## Passage to read

=-=-=

How to Use Yahoo s New Stock Tools
Post on: 1 Май, 2015 No Comment
Yahoo’s Powerful New Analysis Tools
Yahoo recently overhauled the way it presents stock data, and in the process has added three powerful new tools that will help you pick better stocks.
Two of them, forward P/E and enterprise value, give you new ways to value stocks. The third, an improved way to find and evaluate your stock’s direct competitors, is easiest to explain, so I’ll start with it.
You can access each feature by getting a price quote on Yahoo’s main stock page (finance.yahoo.com ) and then using the menu on the left to select the required report.
Who’s the Best?
It pays to check out the competition, because one of them might be a better bet than your stock.
Yahoo’s new Competitors report is perfectly suited for that task. It’s better than most sites at pinpointing direct competitors, and it also gives you the info you need to pick the most promising candidate.
For instance when I looked up imported home furnishings retailer Pier 1 Imports, Yahoo correctly nailed Cost Plus World Markets, Bed Bath & Beyond, and Williams-Sonoma as its main competitors.

=-=-=

## Written problem 1
According to the article on Yahoo's stock tools, which companies did Yahoo identify as the main competitors of Pier 1 Imports?
## Written problem 2
Write the next few sentences of the article on Yahoo's stock tools, picking up after its final sentence.
The records have no connection to the article on Yahoo's stock tools.

(Records pointing to text and elements)
=-=-=

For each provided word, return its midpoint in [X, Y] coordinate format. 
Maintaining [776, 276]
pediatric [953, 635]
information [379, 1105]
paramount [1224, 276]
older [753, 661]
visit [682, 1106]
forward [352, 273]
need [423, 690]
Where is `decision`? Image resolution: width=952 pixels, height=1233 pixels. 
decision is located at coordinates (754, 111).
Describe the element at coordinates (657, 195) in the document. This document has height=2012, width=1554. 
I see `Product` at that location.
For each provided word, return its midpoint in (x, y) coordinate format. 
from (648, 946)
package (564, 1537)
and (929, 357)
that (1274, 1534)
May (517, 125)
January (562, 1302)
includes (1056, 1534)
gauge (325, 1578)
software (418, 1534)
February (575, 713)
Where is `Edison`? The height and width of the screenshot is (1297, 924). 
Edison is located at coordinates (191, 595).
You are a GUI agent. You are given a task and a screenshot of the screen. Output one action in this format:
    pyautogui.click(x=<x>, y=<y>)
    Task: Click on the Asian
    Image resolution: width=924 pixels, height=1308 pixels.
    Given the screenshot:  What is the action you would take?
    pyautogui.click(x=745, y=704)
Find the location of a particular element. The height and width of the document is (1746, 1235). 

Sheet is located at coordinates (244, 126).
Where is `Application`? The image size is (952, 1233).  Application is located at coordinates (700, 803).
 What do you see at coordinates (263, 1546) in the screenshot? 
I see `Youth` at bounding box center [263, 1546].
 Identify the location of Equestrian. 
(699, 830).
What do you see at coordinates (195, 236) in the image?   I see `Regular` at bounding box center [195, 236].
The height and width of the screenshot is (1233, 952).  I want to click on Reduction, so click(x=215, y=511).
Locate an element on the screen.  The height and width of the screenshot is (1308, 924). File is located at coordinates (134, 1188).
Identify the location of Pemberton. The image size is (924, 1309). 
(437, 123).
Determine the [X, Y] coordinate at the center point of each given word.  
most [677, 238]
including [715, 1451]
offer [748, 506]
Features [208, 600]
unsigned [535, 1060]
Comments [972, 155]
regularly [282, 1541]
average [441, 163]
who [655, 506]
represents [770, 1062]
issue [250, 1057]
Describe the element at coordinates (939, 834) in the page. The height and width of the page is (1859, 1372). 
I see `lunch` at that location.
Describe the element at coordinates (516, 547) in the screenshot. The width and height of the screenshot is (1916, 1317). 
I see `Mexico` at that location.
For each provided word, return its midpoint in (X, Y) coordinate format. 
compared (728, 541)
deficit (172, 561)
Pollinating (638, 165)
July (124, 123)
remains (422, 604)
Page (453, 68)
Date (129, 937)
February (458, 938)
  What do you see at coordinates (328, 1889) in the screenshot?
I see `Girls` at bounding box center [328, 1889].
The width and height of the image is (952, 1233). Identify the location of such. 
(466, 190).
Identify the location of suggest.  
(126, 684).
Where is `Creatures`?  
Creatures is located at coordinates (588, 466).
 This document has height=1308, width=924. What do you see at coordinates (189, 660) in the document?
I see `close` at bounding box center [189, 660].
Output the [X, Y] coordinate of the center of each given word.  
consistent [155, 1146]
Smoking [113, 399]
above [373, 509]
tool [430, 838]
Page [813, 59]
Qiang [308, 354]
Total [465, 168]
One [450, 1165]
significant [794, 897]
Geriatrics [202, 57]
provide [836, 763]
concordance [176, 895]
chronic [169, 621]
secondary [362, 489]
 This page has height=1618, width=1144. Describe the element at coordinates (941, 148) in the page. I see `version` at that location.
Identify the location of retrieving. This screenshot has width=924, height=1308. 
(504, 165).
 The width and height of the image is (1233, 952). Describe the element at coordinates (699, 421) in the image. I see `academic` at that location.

=-=-=

## Final answer 1
Cost Plus World Markets, Bed Bath & Beyond, and Williams-Sonoma.

## Final answer 2
I’ve mentioned in previous columns that when comparing firms in the same industry, all else equal, those with the most sales, highest sales growth, and the highest operating margins are usually the most promising candidates. Yahoo’s competitor’s report lists all that plus more, in a concise and usable format. In this instance, Bed Bath & Beyond was tops in each category.
A Better P/E
The price/earnings ratio (P/E), which is the latest stock price divided by 12-month’s per share earnings, is the most widely used stock valuation gauge.
Most sites display P/E ratios calculated using TTM (trailing 12-months) reported earnings, but that can be misleading because the TTM earnings are often reduced by one-time or non-recurring charges.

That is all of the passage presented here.